Hace poco, el hombre le habló de la muerte de su abuelo. La historia sonó vacía y lejana. Él intentó implicarse y sentir el peso de la vida de aquel señor que nunca conoció. Evidentemente, no lo consiguió.

Cuando dentro de muchas décadas reúna a sus nietos alrededor de un álbum de fotos y les hable de su abuelo y de sus bromas, ellos contemplarán la fotografía y sólo verán un hombre. Insistirá, un poco desesperado, les dirá que tenía los ojos pequeñitos como rendijas de tanto reírse, pero de nuevo sólo encontrarán un anciano con boina. Luego le mirarán extrañados, sin adivinar por qué observa la foto durante un rato y se le llena la boca de melancolía y de agradecimiento. Nunca sabrán lo que esconden las llanuras manchegas, no sabrán lo que él guarda detrás de la palabra agosto.
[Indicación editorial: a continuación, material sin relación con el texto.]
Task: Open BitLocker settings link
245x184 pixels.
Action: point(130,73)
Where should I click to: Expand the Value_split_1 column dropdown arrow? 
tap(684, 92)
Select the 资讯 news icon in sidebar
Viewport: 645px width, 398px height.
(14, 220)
Antes de abandonar el hospital, lo mira a los ojos con toda la felicidad a sus espaldas y le da un beso. No rompe el secretismo que siempre rodea a los enfermos y se queda con las ganas de darle las gracias a pecho descubierto.

Al chaval se le ve alejarse en busca de los ascensores de la octava planta, va a paso lento, arrastrando sus canillas secas.